What to work on. How many lines of the material below contain the string "navigation", matching case exactly? Tally them and reply with the number alone.

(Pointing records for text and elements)
[Begin]

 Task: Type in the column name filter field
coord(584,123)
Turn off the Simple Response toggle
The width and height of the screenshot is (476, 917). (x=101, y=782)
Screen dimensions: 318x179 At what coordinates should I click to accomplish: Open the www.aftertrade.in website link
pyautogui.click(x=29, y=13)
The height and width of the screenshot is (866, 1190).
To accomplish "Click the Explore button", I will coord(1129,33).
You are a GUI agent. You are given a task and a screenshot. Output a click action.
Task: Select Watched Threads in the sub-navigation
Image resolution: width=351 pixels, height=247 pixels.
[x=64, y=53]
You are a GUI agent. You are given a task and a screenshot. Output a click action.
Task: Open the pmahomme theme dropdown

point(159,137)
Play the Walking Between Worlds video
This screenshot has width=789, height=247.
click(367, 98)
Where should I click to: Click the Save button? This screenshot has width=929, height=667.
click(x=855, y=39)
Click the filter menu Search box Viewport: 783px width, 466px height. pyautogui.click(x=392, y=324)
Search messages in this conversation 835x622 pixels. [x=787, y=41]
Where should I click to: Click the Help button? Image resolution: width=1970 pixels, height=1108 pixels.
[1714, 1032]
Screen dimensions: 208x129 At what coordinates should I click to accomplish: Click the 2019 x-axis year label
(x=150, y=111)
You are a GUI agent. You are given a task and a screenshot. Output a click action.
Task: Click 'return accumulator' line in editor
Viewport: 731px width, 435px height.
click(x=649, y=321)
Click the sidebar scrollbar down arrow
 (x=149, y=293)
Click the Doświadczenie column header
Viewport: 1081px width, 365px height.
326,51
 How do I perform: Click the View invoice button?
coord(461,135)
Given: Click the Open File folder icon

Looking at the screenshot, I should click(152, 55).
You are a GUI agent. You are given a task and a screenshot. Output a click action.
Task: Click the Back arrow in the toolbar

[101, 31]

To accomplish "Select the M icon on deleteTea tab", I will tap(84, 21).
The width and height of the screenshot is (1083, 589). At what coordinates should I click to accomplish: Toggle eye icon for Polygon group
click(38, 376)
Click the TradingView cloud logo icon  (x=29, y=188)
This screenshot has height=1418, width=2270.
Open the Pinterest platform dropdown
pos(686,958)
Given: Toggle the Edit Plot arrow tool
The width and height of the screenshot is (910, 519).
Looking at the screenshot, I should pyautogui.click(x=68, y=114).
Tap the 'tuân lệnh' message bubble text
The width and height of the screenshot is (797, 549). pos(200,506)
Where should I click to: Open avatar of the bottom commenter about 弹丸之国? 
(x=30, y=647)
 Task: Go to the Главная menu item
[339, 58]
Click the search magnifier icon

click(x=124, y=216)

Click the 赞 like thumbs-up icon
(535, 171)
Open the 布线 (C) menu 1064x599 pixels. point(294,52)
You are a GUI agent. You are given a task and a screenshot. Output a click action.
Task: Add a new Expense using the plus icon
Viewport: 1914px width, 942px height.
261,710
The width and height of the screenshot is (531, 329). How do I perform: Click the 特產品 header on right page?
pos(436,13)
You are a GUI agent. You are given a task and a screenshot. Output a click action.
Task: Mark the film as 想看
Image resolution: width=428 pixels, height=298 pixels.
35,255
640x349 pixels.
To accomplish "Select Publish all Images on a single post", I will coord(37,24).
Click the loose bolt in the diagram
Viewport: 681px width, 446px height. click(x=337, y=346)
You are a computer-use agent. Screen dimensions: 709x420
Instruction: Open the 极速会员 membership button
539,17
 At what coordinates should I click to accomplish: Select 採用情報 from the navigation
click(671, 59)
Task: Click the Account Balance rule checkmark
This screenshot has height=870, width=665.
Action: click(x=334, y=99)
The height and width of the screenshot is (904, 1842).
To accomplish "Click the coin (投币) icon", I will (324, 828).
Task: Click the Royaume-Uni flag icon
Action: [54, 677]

[End]

Full answer. 2